Ce troisième roman de l’auteure à succès vient rompre un silence de plus de dix ans. De Donna Tartt, je n’avais lu que le Maître des illusions, qui ne m’avait pas laissé un grand souvenir. Ce qui n’est pas le cas de celui-ci. S’il présente parfois quelques longueurs, elles sont vite oubliées tant le souffle romanesque emporte tout sur son passage. Le livre avance avec précision et confiance. Les échos aux grands auteurs sont assumés et sonnent juste. Pas de pastiche mais bien une synthèse entre les classiques de la tradition romanesque : Dickens, Dostoïevski, Tolstoï, Proust, …
Comme nous le disions dans l’un de nos derniers billets, ces derniers mois étaient, pour Amandine et moi, bien remplis.
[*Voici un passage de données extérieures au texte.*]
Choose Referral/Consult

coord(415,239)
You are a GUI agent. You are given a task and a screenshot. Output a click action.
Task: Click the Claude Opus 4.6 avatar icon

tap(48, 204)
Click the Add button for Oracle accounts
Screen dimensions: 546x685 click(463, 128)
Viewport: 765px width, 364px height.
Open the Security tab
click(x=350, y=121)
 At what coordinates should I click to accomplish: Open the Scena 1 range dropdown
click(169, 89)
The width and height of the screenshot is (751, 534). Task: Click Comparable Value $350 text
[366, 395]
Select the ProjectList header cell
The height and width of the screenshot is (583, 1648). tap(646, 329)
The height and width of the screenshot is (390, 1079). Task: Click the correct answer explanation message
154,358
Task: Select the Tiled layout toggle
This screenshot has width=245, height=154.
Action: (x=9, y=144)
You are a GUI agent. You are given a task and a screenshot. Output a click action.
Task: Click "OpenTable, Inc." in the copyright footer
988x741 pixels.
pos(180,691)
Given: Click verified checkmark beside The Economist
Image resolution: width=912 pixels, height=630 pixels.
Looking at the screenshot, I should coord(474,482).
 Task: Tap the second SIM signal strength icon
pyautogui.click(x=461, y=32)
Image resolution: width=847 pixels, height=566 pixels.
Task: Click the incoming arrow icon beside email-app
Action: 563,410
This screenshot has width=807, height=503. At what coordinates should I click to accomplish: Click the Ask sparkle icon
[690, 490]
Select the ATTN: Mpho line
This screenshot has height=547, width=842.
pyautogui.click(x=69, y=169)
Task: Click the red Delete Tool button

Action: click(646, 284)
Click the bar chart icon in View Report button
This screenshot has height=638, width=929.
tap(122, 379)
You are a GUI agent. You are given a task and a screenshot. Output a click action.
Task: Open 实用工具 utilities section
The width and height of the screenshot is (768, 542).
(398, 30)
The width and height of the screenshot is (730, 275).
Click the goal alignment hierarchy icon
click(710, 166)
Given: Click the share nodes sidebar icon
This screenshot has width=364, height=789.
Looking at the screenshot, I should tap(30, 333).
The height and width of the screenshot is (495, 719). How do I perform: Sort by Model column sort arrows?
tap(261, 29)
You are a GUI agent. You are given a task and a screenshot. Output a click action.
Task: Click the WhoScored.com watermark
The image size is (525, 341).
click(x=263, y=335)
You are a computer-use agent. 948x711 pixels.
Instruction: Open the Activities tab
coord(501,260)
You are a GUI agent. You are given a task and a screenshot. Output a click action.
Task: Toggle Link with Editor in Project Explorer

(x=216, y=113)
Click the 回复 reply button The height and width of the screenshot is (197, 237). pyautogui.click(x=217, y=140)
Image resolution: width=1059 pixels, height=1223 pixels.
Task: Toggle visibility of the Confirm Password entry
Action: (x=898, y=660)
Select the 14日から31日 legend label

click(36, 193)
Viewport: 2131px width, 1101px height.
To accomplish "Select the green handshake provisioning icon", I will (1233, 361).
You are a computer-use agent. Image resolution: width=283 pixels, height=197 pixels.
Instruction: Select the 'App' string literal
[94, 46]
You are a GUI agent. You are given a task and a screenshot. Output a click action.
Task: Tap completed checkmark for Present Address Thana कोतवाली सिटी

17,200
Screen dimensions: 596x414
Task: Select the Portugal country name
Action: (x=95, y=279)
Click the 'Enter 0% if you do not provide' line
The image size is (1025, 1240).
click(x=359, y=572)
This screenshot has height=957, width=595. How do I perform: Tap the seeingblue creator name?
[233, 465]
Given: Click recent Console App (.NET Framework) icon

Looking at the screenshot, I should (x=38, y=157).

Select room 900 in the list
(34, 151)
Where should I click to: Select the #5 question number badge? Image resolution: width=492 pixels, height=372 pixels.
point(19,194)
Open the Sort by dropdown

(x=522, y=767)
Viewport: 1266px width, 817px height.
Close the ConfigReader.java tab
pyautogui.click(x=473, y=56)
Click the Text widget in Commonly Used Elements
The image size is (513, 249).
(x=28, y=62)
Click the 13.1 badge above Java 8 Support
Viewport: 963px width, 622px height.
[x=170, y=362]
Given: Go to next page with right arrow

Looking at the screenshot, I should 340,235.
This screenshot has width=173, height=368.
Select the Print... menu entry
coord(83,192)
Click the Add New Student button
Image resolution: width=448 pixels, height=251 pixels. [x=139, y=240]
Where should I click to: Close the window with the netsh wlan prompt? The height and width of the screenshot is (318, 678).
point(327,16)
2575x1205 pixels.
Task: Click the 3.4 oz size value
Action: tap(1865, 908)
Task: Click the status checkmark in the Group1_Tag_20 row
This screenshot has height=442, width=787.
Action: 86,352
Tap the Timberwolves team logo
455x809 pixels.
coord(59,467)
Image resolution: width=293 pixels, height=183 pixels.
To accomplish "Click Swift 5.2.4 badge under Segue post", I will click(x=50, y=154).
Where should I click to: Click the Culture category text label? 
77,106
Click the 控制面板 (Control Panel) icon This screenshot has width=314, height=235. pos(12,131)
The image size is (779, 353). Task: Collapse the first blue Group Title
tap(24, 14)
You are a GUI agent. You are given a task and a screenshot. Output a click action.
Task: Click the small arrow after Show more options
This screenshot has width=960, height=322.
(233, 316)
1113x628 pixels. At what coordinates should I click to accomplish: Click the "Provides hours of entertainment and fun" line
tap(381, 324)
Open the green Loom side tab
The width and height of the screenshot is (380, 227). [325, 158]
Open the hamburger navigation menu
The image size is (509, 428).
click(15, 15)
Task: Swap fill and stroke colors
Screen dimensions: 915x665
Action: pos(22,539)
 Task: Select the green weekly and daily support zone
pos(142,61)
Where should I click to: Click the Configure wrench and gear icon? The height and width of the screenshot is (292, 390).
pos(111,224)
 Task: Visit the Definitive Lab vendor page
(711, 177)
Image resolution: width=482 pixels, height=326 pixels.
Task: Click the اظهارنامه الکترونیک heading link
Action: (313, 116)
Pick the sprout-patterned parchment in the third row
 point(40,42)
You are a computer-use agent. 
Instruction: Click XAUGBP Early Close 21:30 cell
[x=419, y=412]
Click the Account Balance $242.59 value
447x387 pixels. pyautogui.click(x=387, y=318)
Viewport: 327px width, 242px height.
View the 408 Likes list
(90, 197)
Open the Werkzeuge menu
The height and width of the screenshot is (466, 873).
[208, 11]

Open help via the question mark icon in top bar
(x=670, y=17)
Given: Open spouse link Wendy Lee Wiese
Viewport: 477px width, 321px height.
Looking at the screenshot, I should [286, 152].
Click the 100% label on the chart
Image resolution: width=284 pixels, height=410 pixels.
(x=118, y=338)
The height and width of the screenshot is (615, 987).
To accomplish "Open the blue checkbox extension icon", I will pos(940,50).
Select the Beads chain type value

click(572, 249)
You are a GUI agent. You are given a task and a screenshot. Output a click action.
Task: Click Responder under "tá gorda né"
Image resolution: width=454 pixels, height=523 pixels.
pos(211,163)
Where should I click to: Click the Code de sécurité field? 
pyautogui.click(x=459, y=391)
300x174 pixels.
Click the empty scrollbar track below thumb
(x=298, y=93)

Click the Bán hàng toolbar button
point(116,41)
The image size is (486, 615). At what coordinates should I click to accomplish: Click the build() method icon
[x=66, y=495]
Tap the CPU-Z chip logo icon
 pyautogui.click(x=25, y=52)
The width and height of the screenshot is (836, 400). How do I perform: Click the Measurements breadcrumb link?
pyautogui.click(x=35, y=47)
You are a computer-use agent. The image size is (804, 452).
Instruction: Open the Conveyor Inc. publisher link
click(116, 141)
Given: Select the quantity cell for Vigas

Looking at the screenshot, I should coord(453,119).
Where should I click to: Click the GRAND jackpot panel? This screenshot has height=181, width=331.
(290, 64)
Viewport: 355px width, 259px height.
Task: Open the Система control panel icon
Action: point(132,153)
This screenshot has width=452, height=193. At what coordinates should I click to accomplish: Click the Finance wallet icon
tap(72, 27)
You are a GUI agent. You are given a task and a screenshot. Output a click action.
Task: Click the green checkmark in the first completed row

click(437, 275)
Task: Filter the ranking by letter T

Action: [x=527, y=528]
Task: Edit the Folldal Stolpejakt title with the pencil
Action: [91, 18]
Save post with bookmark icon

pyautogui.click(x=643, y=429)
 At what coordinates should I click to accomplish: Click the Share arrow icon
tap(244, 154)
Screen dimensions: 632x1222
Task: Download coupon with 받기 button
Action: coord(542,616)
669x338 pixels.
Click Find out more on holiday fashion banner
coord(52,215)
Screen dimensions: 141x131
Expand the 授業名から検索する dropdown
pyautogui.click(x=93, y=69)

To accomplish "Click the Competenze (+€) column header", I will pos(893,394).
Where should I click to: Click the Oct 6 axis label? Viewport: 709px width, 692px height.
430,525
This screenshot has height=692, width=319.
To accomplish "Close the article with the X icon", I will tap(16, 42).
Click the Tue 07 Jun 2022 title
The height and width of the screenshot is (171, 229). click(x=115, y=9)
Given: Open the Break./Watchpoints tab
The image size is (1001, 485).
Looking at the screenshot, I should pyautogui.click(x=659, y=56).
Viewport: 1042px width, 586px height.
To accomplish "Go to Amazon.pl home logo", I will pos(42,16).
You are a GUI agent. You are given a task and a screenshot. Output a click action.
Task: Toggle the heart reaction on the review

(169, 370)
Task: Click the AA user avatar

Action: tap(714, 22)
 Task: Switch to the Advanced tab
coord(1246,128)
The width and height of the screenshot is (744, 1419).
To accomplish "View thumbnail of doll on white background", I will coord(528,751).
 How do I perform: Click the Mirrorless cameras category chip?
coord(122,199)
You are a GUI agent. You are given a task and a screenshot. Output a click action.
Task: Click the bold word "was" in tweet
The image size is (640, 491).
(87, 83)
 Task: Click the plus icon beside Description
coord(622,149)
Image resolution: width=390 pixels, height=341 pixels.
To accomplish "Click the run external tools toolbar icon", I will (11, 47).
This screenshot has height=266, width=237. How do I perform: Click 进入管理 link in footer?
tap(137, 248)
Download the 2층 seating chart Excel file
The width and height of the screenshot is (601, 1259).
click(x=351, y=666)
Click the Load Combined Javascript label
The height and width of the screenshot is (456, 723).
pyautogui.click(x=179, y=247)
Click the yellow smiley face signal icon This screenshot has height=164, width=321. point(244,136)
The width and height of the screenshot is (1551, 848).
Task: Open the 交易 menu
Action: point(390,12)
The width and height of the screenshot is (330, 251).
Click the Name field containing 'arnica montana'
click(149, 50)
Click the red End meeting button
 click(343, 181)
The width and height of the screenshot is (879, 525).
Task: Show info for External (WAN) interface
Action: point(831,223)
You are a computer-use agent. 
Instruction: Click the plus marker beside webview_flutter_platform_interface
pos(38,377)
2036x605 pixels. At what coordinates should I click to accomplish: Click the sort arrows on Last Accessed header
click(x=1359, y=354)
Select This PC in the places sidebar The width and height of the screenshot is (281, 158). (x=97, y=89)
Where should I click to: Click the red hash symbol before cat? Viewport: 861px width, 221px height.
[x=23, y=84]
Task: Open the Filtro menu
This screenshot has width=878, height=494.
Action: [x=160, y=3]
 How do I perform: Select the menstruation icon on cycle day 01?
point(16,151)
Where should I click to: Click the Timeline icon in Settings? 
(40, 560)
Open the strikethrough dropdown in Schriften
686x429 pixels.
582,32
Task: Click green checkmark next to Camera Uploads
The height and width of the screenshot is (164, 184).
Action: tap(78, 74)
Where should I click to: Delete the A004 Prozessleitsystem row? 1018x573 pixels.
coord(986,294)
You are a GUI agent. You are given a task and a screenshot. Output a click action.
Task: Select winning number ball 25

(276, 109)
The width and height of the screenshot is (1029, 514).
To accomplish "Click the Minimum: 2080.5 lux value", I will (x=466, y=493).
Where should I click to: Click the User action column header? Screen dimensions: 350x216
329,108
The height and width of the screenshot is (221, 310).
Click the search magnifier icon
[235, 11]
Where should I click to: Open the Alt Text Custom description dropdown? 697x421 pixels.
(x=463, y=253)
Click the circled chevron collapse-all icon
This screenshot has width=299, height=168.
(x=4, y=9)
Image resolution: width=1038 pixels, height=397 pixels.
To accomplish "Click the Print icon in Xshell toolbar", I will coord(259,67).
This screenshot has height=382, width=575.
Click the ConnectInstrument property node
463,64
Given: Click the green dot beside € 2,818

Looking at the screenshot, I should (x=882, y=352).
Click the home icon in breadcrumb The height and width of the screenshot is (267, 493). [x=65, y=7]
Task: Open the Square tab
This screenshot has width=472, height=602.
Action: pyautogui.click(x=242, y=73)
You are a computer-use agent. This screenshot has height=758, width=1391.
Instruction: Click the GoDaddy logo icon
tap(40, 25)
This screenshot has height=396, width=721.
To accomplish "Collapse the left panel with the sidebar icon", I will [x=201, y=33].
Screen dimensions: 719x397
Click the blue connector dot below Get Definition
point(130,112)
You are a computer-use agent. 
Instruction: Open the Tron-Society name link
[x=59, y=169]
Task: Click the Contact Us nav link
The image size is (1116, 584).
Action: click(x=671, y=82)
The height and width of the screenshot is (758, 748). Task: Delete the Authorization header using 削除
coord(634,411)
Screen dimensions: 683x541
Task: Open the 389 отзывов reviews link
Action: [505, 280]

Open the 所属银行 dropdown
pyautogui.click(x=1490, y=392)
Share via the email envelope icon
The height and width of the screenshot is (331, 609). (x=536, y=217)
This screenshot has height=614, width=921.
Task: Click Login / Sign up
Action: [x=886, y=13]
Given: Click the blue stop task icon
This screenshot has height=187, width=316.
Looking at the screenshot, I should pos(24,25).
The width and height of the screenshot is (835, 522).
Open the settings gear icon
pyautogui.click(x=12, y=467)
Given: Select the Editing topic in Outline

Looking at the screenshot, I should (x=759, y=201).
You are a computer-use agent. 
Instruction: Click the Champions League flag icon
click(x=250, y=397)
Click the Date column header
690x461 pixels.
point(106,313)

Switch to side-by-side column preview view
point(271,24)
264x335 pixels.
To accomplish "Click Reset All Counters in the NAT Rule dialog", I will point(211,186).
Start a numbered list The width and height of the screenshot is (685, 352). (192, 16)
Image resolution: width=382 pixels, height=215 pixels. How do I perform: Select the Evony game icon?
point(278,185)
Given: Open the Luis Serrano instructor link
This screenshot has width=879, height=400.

C’est donc avec bonheur que je me suis accordé le temps de plonger dans ce grand roman et, chose qui ne m’était plus arrivée depuis longtemps, de ralentir ma lecture en voyant arriver la fin du livre.

Référence :
Le Chardonneret, Donna TARTT, traduit de l’anglais (États-Unis) par Édith Soonckindt, Plon, « Feux croisés », 2014.